Australia's missteps have also led New Zealand to focus on quarantine facilities — in Melbourne, the virus moved from travellers to hotel workers, who then carried it home.
Bloomfield said Thursday that workers at all 32 quarantine facilities that handle returning travellers would be tested for the virus this week, and once a week after that. Relatives of the workers may also be tested, along with every border official at New Zealand's airports and other ports — between 6,000 and 7,000 federal employees.
"It will help us avoid any further and inadvertent spread into the community," Bloomfield said.
The lockdown aims to do the same, and it's being strongly enforced. In its first day and a half, authorities stopped 17,000 vehicles at 10 checkpoints. Most were traveling for the right reasons — for work, food or care-taking — and only 312 were turned back for trying to leave Auckland or other violations of the rules.
On Ponsonby Road, a high-end and normally busy shopping strip, the city seemed to be shifting quickly back into a form of partial hibernation.
Roscoe Thorby, 58, drank his to-go coffee in a deck chair he had set up on the sidewalk outside his regular cafe, just as he had done during the first lockdown.
But for some businesses, the sudden pivot from life as normal to near-total shutdown has been tough.
"It's pretty devastating, after having a taste of what it is like to return to normality, getting the ball rolling and getting in the swing of things," said Hugo Baird, 29, who owns a cafe, Honey Bones, and part of a restaurant called Lilian.
Serving to-go customers is financially feasible for the cafe, but not the restaurant. It has closed for this lockdown, however long it lasts, and the first casualty will be all the food that his staff had prepped for this week's service, as well as opened bottles of wine and beer kegs.

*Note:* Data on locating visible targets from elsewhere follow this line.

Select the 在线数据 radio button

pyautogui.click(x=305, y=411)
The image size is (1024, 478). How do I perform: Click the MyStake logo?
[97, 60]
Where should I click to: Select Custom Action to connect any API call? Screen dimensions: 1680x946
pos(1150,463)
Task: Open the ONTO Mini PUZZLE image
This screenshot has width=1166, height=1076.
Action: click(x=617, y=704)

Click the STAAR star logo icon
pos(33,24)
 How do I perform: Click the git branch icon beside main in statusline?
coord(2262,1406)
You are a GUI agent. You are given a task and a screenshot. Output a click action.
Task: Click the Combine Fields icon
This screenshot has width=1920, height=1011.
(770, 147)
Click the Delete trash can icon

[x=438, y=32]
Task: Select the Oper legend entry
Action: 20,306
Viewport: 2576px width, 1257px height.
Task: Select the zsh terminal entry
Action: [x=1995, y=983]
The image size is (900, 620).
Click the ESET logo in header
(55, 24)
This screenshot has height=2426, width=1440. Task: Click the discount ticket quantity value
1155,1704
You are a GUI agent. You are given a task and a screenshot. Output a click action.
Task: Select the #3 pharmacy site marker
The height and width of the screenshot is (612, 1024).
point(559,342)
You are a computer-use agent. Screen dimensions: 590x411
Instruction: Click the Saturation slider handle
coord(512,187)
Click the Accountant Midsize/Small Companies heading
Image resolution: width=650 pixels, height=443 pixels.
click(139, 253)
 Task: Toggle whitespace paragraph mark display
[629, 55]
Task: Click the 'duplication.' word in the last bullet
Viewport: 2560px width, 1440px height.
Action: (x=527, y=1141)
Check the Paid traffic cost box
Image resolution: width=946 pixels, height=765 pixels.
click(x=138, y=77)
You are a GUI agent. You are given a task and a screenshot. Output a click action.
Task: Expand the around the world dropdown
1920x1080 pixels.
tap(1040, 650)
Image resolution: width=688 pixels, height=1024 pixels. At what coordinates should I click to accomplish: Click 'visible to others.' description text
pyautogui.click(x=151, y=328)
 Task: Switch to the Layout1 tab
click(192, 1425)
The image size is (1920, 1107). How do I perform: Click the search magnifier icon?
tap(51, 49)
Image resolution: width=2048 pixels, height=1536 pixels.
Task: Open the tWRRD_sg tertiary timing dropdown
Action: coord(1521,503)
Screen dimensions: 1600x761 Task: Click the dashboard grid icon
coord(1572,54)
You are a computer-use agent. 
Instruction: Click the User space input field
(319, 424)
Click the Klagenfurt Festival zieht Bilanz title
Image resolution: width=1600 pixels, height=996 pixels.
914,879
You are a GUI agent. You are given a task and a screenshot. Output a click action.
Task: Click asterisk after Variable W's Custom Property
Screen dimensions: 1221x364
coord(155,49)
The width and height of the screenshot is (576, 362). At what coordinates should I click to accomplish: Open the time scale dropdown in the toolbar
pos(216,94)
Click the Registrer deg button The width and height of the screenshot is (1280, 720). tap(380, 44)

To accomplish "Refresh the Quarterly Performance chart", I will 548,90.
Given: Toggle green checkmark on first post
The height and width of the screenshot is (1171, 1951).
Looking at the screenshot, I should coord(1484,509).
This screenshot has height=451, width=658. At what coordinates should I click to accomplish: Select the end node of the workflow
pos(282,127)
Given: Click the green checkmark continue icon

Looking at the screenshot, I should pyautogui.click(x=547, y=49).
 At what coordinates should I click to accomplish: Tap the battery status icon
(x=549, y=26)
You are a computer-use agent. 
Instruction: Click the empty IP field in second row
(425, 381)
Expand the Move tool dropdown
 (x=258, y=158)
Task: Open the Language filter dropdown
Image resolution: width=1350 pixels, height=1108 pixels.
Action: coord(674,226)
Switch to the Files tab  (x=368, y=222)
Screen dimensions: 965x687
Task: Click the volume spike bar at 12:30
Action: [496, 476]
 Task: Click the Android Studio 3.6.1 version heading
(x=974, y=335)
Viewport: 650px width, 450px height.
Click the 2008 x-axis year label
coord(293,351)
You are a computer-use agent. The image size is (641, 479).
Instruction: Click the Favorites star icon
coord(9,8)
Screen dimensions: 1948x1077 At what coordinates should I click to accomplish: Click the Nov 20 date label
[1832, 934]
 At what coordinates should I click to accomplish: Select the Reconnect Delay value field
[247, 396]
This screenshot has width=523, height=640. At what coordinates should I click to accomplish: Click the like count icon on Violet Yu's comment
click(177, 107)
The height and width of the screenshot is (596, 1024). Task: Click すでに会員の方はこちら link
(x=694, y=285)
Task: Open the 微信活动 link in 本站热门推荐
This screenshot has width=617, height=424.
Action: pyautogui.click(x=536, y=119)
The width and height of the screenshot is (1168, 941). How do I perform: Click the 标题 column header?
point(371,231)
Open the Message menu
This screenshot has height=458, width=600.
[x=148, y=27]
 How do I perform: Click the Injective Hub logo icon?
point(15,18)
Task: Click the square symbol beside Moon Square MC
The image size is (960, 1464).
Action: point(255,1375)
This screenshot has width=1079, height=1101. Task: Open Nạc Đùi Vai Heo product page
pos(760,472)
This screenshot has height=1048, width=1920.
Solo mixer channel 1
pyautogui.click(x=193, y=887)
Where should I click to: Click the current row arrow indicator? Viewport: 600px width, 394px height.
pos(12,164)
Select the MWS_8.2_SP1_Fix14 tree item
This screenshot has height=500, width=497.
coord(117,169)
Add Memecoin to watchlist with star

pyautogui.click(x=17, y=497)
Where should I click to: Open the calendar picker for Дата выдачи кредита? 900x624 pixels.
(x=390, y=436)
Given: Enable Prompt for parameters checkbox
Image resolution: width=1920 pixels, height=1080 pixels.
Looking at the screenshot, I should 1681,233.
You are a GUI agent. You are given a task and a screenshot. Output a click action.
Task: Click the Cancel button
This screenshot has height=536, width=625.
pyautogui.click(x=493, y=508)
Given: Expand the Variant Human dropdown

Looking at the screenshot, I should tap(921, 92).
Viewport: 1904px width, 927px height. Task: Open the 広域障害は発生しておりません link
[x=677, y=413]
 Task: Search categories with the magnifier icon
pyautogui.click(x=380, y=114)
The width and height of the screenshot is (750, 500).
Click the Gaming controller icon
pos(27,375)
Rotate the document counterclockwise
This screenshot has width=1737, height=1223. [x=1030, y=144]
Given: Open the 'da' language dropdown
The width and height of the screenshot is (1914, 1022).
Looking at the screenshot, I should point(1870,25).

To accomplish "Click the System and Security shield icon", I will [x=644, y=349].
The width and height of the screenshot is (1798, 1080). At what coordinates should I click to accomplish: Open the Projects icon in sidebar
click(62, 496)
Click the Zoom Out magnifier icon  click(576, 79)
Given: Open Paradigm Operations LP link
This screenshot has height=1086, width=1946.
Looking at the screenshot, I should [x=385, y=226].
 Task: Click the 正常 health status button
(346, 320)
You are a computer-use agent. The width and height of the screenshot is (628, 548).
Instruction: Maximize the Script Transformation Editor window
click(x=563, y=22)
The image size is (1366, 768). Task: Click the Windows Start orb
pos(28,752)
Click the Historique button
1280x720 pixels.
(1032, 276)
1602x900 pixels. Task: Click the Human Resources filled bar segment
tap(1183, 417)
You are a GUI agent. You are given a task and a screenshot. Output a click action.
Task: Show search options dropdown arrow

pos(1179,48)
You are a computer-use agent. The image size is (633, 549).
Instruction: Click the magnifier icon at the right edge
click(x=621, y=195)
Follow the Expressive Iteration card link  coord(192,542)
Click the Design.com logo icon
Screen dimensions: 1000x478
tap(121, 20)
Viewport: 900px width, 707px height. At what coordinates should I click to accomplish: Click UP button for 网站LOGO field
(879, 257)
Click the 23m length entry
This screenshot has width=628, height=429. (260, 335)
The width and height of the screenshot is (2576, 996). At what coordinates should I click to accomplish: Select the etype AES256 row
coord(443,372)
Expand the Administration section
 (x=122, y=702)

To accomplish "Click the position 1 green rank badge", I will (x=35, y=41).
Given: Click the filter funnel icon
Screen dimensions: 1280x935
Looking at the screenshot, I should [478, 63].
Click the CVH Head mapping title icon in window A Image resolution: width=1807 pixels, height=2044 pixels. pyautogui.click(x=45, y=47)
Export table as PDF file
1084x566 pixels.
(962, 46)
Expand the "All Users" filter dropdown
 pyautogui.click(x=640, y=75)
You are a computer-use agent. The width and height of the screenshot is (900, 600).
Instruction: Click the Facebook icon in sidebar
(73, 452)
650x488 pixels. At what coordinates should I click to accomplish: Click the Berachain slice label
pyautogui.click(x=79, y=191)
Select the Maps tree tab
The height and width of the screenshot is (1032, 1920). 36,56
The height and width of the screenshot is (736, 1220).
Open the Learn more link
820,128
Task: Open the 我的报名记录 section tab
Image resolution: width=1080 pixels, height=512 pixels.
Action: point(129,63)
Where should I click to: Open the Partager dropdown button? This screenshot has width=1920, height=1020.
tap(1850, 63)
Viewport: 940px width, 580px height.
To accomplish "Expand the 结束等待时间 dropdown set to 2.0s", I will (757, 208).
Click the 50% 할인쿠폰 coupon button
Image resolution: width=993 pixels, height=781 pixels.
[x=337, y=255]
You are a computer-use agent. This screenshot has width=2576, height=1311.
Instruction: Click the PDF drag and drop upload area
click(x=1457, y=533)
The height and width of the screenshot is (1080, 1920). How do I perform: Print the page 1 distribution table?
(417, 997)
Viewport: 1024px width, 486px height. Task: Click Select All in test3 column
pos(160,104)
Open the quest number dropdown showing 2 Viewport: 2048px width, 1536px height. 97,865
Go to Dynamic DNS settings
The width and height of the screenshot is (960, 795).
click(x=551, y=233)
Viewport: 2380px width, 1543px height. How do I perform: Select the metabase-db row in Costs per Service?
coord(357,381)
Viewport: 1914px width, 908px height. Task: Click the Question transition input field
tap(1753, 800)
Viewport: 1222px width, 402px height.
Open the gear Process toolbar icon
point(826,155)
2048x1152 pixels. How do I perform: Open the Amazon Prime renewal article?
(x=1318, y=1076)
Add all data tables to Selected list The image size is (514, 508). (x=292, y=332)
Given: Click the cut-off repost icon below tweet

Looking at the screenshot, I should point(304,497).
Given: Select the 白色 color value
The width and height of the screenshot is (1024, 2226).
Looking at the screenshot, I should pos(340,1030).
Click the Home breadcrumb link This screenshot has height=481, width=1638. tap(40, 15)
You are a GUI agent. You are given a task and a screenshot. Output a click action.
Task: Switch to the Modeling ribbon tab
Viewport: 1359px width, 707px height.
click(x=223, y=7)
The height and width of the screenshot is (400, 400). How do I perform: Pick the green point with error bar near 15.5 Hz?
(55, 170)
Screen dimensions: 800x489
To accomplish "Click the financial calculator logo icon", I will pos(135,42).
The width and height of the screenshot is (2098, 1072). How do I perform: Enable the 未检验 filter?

"It is the uncertainty that kills business," Baird said. He had finally gotten back to running at full capacity. "Now, going into another lockdown, although some people said it was inevitable, it does damage confidence."
Still, despite the new cases, many New Zealanders recognised their enviable position. John Coop, 48, an architect, said he had recently spoken to a friend in London, and "there was a stark difference between his reality and what it is like here."
"We're incredibly grateful," he added.
Baker, the epidemiologist, said that New Zealand's prior success, and the sustained elimination of the virus in other places, such as Taiwan and Fiji, suggested room for optimism. He said the latest outbreak could be small and quickly brought under control.
"The government moved incredibly fast and decisively with the lockdown," he said. "If there are any undetected chains of transmission, they will peter out."
Thorby, sitting with his coffee, said he and many others were just hoping that what had worked once would work again, but more quickly. While his "heart dropped," he said, when the news of the new cases hit, he supports the government's aggressive response.
"I think we are sensible, and I think we trust the government," he said. "We've had no reason not to trust our government."